TO DO: Rename "policy" to "statement" in the lines from the one holding "Refund policy (53, 869)" through the end of the records, inclusive, and give those lines again with nothing else changed and the pictures left out.

________________

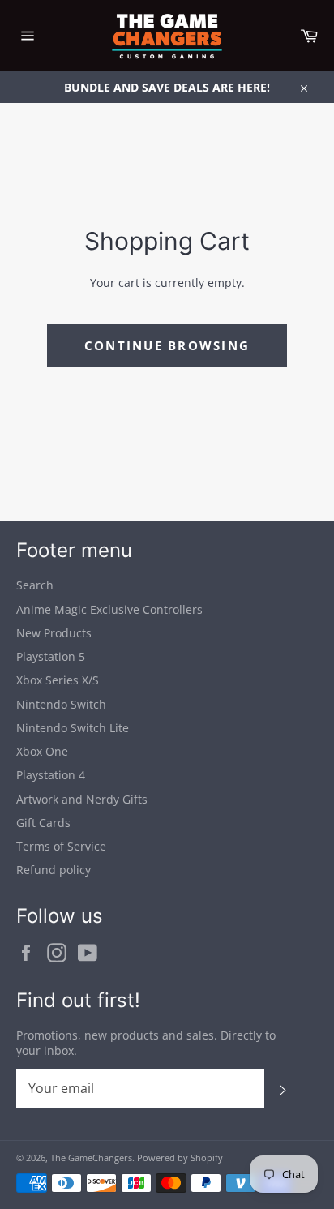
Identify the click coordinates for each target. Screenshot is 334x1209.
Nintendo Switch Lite (72, 727)
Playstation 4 (50, 774)
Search (35, 585)
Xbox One (42, 751)
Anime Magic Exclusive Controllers (109, 609)
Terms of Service (61, 846)
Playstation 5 (50, 656)
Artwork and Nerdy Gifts (82, 799)
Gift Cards (43, 822)
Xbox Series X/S (57, 680)
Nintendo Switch (61, 704)
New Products (54, 633)
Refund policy (53, 869)
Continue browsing (167, 345)
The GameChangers (91, 1157)
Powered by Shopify (180, 1157)
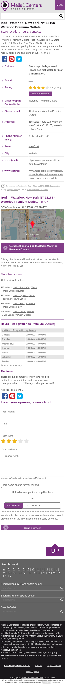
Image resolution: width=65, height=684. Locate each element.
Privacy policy (32, 671)
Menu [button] (59, 5)
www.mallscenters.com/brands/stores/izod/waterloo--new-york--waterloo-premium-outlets (46, 174)
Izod (31, 80)
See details (56, 682)
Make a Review (40, 93)
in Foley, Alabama (24, 303)
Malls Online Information (33, 677)
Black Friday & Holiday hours (17, 665)
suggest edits (12, 190)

________________

ANSWER FOR THIS EXERCISE:
Refund statement (53, 869)
Continue browsing (167, 345)
The GameChangers (91, 1157)
Powered by Shopify (180, 1157)
Image resolution: width=65, height=684. Locate each element.
Privacy statement (32, 671)
Menu [button] (59, 5)
www.mallscenters.com/brands/stores/izod/waterloo--new-york--waterloo-premium-outlets (46, 174)
Izod (31, 80)
See details (56, 682)
Make a Review (40, 93)
in Foley, Alabama (24, 303)
Malls Online Information (33, 677)
Black Friday & Holiday hours (17, 665)
suggest edits (12, 190)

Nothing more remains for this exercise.